Input for this task:
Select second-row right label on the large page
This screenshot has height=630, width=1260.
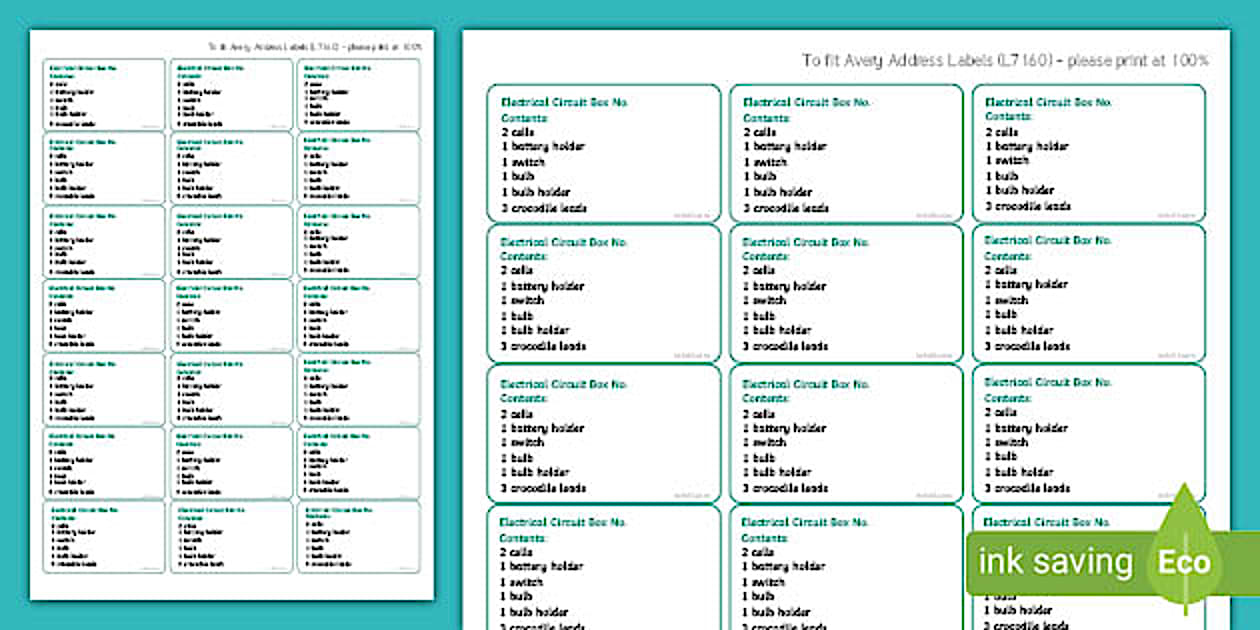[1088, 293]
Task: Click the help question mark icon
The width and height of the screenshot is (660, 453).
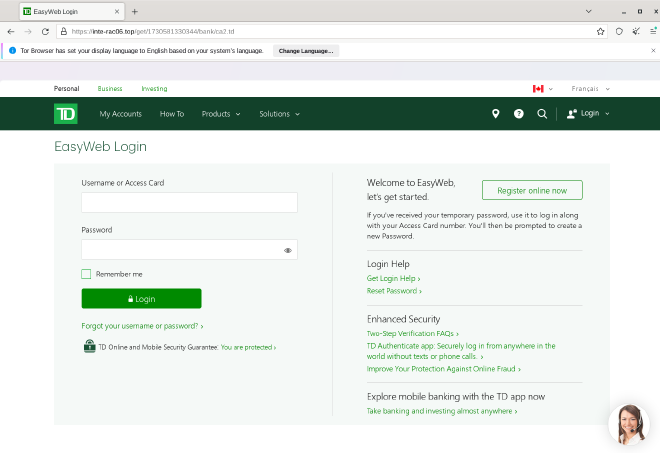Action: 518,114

==

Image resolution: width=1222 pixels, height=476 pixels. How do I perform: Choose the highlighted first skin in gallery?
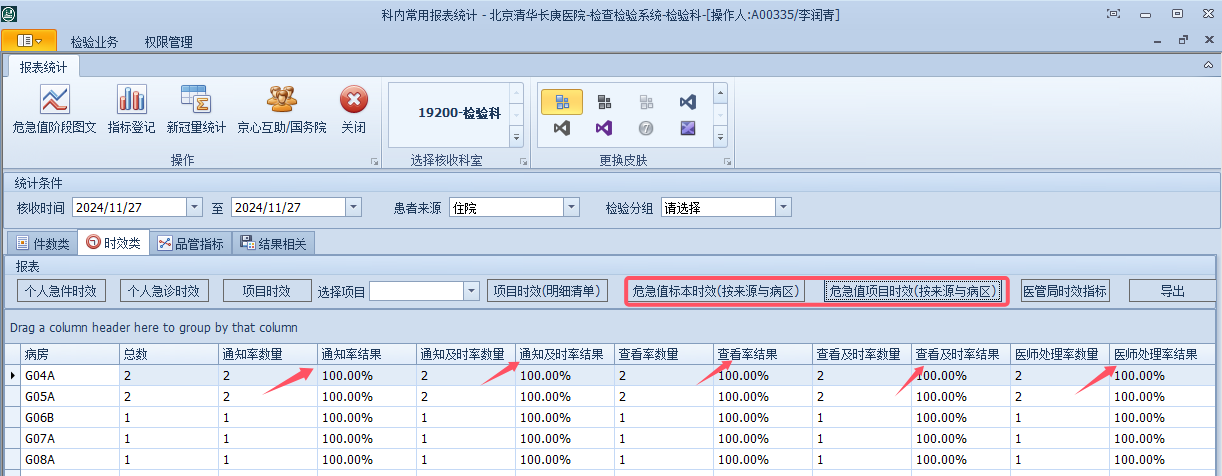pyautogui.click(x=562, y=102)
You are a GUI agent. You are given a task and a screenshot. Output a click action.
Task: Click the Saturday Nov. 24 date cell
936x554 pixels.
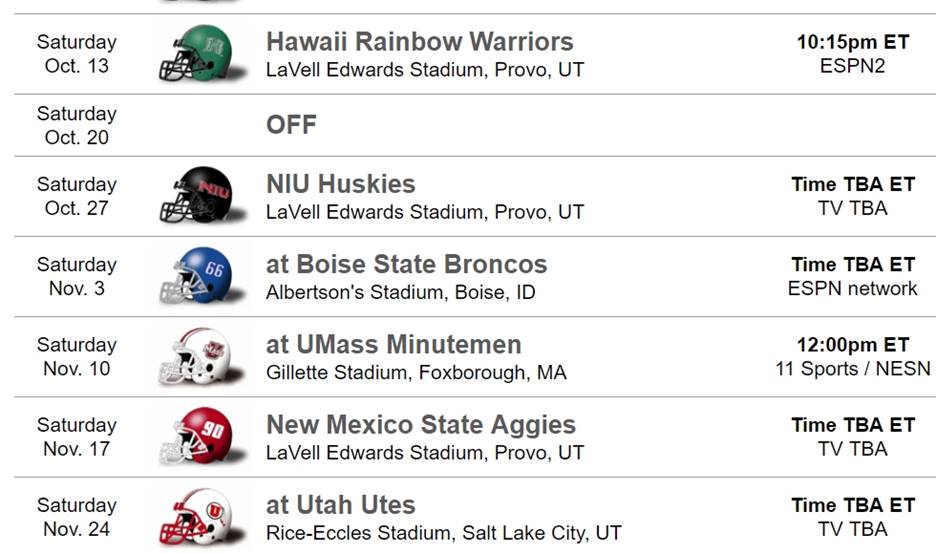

Directions for this task: Starting at the line above that holds "You are a GUI" and ending at the line that holds "936x554 pixels.", transcribe each line exactly and include no other lines.

Exercise solution:
You are a GUI agent. You are given a task and a screenshot. Output a click action.
Task: Click the Saturday Nov. 24 date cell
936x554 pixels.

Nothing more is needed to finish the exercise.